What you have to do:
Could you reproduce every one of the lines below word for word, without changing anything?

Record list:
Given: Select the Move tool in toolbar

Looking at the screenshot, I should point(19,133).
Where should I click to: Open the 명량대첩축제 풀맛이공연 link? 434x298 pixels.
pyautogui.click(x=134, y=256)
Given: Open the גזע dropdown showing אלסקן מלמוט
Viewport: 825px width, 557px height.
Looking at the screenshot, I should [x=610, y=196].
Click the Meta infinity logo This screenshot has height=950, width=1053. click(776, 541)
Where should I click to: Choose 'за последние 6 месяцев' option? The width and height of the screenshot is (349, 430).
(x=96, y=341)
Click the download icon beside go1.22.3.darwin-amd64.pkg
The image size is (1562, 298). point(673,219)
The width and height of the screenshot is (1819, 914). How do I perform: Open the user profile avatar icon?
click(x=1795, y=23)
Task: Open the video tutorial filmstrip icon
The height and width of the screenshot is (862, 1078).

Correct result:
Given: Select the Move tool in toolbar

Looking at the screenshot, I should point(19,133).
Where should I click to: Open the 명량대첩축제 풀맛이공연 link? 434x298 pixels.
pyautogui.click(x=134, y=256)
Given: Open the גזע dropdown showing אלסקן מלמוט
Viewport: 825px width, 557px height.
Looking at the screenshot, I should [x=610, y=196].
Click the Meta infinity logo This screenshot has height=950, width=1053. click(776, 541)
Where should I click to: Choose 'за последние 6 месяцев' option? The width and height of the screenshot is (349, 430).
(x=96, y=341)
Click the download icon beside go1.22.3.darwin-amd64.pkg
The image size is (1562, 298). point(673,219)
The width and height of the screenshot is (1819, 914). How do I perform: Open the user profile avatar icon?
click(x=1795, y=23)
Task: Open the video tutorial filmstrip icon
The height and width of the screenshot is (862, 1078).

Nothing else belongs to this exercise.